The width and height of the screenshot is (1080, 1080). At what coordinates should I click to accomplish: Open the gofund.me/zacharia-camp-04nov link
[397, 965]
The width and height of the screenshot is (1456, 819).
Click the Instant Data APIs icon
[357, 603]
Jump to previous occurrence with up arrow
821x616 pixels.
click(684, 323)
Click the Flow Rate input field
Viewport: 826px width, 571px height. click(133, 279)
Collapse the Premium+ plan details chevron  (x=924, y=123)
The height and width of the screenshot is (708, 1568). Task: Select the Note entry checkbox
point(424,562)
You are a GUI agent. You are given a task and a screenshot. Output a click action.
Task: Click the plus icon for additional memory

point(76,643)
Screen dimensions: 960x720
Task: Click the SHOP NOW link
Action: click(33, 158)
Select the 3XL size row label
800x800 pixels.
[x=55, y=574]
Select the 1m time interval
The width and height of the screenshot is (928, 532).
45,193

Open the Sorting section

^^^^

◆ What the task asks ◆
Exactly reproduce the lines beginning with the one that contains "The height and" and ending with the last line of the material, both included. Leave out everything else.

◆ The answer ◆
The height and width of the screenshot is (708, 1568). Task: Select the Note entry checkbox
point(424,562)
You are a GUI agent. You are given a task and a screenshot. Output a click action.
Task: Click the plus icon for additional memory

point(76,643)
Screen dimensions: 960x720
Task: Click the SHOP NOW link
Action: click(33, 158)
Select the 3XL size row label
800x800 pixels.
[x=55, y=574]
Select the 1m time interval
The width and height of the screenshot is (928, 532).
45,193

Open the Sorting section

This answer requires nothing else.